ASSIGNMENT A:
Using the passage about the HHS advertising contract, say whether each statement agrees with it. Answer yes or no for each, and quote the passage's deciding words exactly. (i) HHS paid Porter Novelli $20 million to promote the health care law. (ii) Rep. Boustany gave Mrs. Sebelius a June 1 deadline. (iii) Sen. Portman asked HHS to turn over all polling contracts since 2008.
ASSIGNMENT B:
Write the next part of the passage about the HHS advertising contract, picking up after its final sentence.
Segment Start: SELECTED TEXT
- The Washington Times - Wednesday, May 23, 2012

President Obama’s health care takeover is so unpopular with voters that he has stopped talking about it in public. Behind the scenes, however, he’s tapping into taxpayers’ pockets for a multimillion-dollar advertising campaign to change their minds. Congress wants answers.

The Department of Health and Human Services (HHS) spent $20 million to hire the global advertising agency Porter Novelli to promote Obamacare, according to a report in PR Week. An unnamed HHS official told the magazine the campaign is to “inform” Americans about the “many preventive benefits” available as a result of the Affordable Care Act.

On Tuesday, Rep. Charles W. Boustany Jr., chairman of the House Ways and Means subcommittee on oversight, wrote HHS Secretary Kathleen Sebelius and demanded that she turn over all information on contracts for public relations, advertisements, polling and message testing since 2008. The Louisiana Republican set a June 1 deadline, and if Mrs. Sebelius doesn’t respond, he will subpoena the material.

“We want a full accounting because some of this seems to me to venture into the political arena, which would mean it’s more about Obama’s reelection than sharing of public information,” Mr. Boustany said in an interview with The Washington Times. “The administration is desperate to salvage Obamacare because it realizes it’s a political liability.”

Sen. Claire McCaskill, Missouri Democrat, and Sen. Rob Portman, Ohio Republican, have been investigating the Obama administration’s use of taxpayer money on media campaigns for the Senate’s subcommittee on contracting oversight. HHS is one of just three agencies that have not been responsive. Mr. Portman also wrote Mrs. Sebelius on Tuesday asking for the department’s legal opinion on whether the public-relations contract complies with the law barring government-appropriated funds from being used for “publicity or propaganda.”
Segment End: SELECTED TEXT
Segment Start: STORED DATA
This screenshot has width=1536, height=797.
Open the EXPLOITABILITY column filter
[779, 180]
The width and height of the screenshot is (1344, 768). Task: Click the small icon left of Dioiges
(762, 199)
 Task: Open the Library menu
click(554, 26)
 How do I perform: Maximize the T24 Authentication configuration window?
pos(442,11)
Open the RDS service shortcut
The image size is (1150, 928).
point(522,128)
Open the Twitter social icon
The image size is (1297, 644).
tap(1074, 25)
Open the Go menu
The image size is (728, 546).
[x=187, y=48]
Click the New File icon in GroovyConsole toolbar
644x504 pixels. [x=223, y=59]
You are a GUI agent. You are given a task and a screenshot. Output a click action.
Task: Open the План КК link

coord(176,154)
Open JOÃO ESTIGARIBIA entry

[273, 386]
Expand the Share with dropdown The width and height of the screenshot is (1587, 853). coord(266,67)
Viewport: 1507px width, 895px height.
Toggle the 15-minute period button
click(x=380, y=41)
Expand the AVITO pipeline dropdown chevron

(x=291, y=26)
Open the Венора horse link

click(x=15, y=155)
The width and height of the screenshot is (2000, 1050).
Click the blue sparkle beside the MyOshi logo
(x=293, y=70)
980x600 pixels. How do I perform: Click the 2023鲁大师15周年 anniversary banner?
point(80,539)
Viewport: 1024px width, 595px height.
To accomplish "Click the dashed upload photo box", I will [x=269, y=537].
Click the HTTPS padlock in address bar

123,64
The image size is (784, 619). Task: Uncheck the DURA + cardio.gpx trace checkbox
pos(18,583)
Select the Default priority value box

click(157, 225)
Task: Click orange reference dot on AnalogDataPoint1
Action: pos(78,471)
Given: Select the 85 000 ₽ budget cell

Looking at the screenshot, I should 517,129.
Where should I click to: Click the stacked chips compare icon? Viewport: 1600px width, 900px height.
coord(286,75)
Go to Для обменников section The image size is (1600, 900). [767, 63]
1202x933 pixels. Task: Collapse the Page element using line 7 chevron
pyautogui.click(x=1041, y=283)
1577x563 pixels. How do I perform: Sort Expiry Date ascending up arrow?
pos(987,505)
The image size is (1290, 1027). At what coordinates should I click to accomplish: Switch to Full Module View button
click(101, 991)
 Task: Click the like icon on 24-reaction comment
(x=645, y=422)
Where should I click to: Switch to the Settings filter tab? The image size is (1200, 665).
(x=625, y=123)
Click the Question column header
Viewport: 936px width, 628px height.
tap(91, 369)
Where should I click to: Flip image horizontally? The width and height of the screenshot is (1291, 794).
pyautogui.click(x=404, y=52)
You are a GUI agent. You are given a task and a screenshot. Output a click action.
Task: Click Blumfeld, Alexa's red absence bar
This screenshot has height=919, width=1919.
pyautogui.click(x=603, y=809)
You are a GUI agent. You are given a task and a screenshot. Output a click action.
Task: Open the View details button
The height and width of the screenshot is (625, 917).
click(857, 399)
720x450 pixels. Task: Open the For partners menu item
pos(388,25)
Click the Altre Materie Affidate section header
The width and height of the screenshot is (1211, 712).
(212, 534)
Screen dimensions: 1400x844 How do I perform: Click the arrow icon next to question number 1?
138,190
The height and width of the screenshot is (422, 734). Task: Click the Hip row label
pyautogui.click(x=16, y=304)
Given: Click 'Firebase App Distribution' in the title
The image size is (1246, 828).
Segment End: STORED DATA
FINAL ANSWER A:
(i) Yes: "The Department of Health and Human Services (HHS) spent $20 million to hire the global advertising agency Porter Novelli to promote Obamacare"
(ii) Yes: "The Louisiana Republican set a June 1 deadline"
(iii) No: "Mr. Portman also wrote Mrs. Sebelius on Tuesday asking for the department’s legal opinion on whether the public-relations contract complies with the law"

FINAL ANSWER B:
The HHS ad blitz is part of a larger effort. Last year, the administration spent more than $1 million sending out postcards to small-business owners regarding Obamacare’s small-business tax credit, as only about 5 percent of those eligible are using it. Mr. Obama paid Ogilvy Public Relations $26 million in stimulus funds to spin his health care law, $18 million of which was used to create a “publicity center.”

HHS spent $19 million in 2010 to send out 40 million glossy brochures to Medicare beneficiaries about the health care law, parts of which the General Accounting Office conceded contained “overstatements” of the benefits and “a positive view… that is not universally shared.”

In 2010, the White House spent $3.6 million on TV ads featuring actor Andy Griffith claiming Medicare benefits would “stay the same” under the new law. The ad is misleading because 1 in 4 seniors in Medicare Advantage will have benefits cut. These are only the Obamacare PR campaigns that have leaked out, after the money was spent.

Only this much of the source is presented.